Checking and fixing HTML conversion outcomes
Background
The first step in word2canvas
is converting your Word document to HTML. To achieve this, word2canvas
uses
- the Mammoth .docx to HTML converter; and,
- a custom style map.
After attempting to convert your Word document, word2canvas
will display both the Messages and the HTML generated by Mammoth. These are displayed in accordions which can be opened/closed to check the outcomes of the conversion and inform how to fix any issues.
Checking the conversion outcomes
The following image shows the conversion outcomes of the sample w2c.docx file. The two most common types of checks are
- Do the Messages include anything of concern?
- Are there any problems with the generated HTML?
Check the Messages
Mammoth messages follow a common format, typically including a type and a message.
The type with be either a warning or a error. Warnings tend to mean the conversion happened, but perhaps with unexpected results.
As illustrated above the most common warning indicates that the document includes a Word style that is not recognised by Mammoth.
Handling unrecognised Word styles
There are three ways you can handle a Word style unrecognised by Mammoth
- Ignore it - generally the text will still appear in the HTML. However, it may have lost some of the intended styling.

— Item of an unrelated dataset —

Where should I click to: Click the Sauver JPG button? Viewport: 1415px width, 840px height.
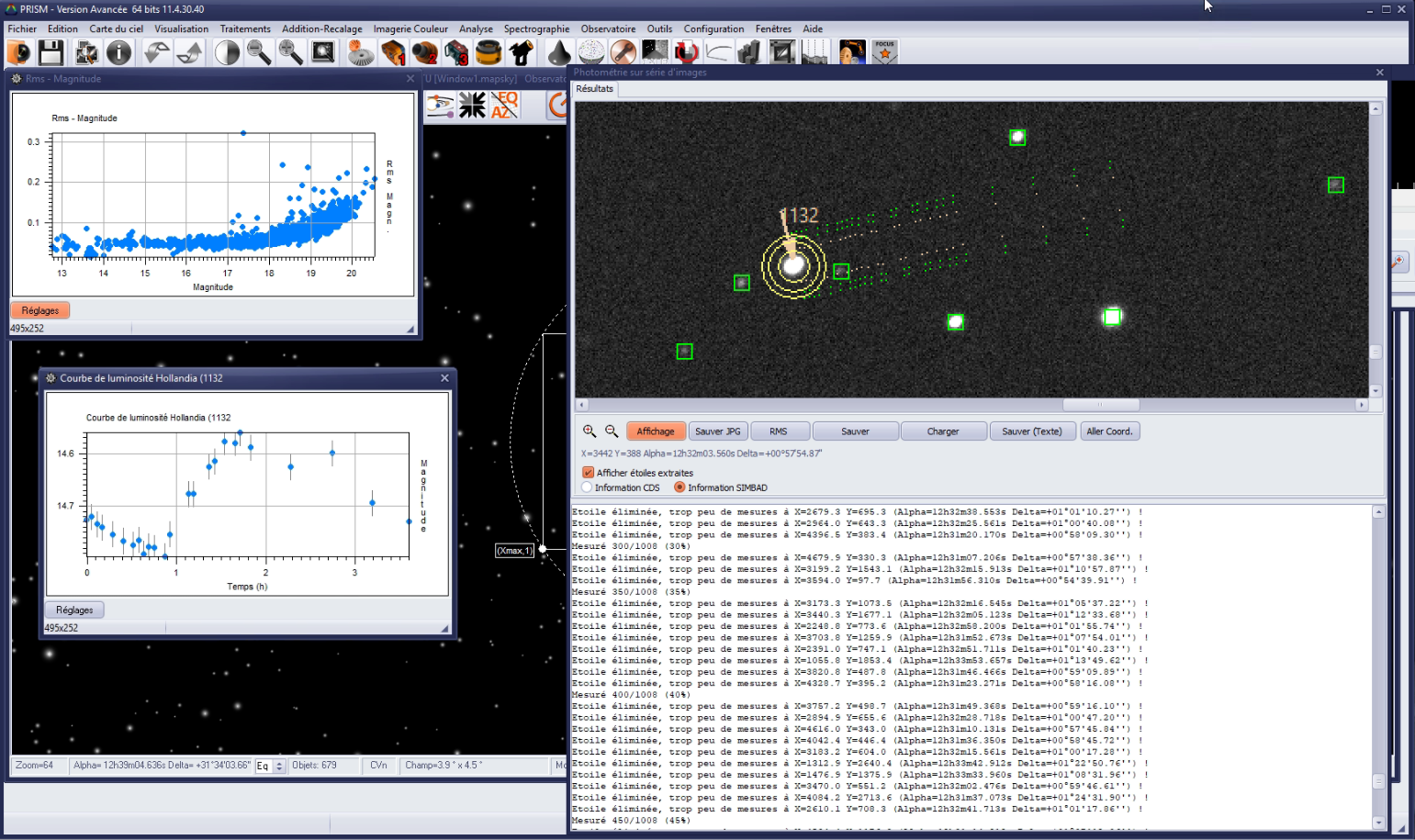click(717, 431)
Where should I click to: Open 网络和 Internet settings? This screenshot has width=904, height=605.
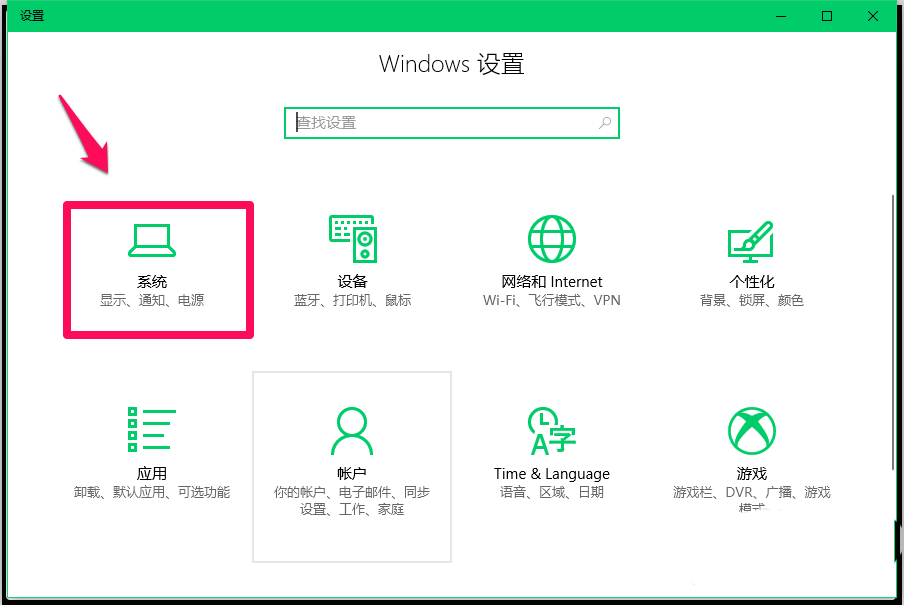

- Remove the style from the Word document - you can search Word documents for specific styles and then choose to apply a different style or to remove the style entirely
- Add the style to the
word2canvas
custom map - the custom map is in the word converter model. If you're not comfortable coding, you can request an update of the custom style map via theword2canvas
Issues.
Handling problems with the generated HTML
If the generated HTML does not meet your expectations, the only real solution is to modify the Word document (e.g. change the style used, modify an image etc) and test the conversion again.